- _Records shown_
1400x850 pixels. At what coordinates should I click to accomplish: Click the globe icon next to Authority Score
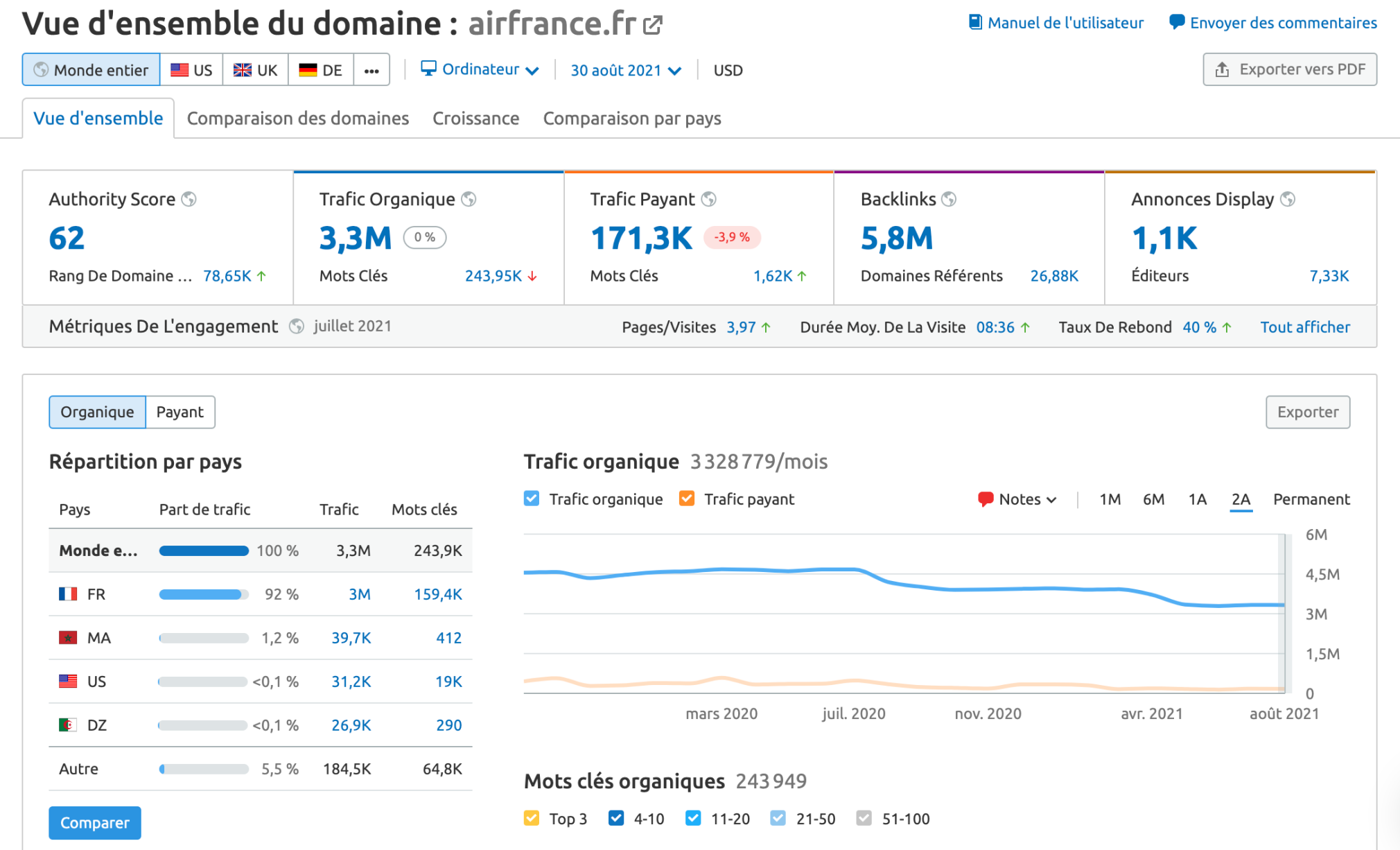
...
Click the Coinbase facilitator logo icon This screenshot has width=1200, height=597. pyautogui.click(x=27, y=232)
==
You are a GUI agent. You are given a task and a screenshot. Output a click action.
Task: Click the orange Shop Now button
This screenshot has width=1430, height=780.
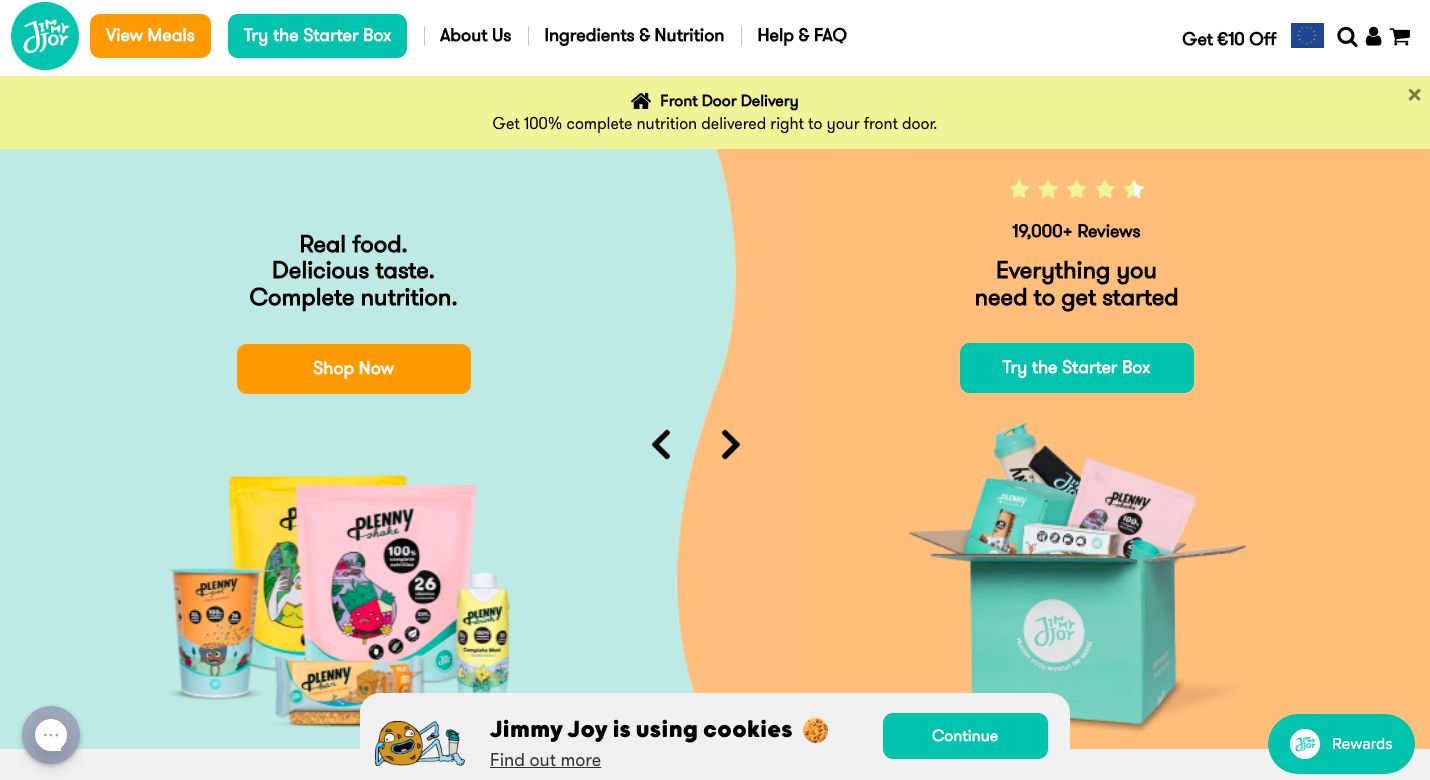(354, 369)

- _Task to carry out_
Identify every line in the rows above that contains the string "width", and copy each of those lines. Case counts.

- _Result of the exercise_
Click the Coinbase facilitator logo icon This screenshot has width=1200, height=597. pyautogui.click(x=27, y=232)
This screenshot has width=1430, height=780.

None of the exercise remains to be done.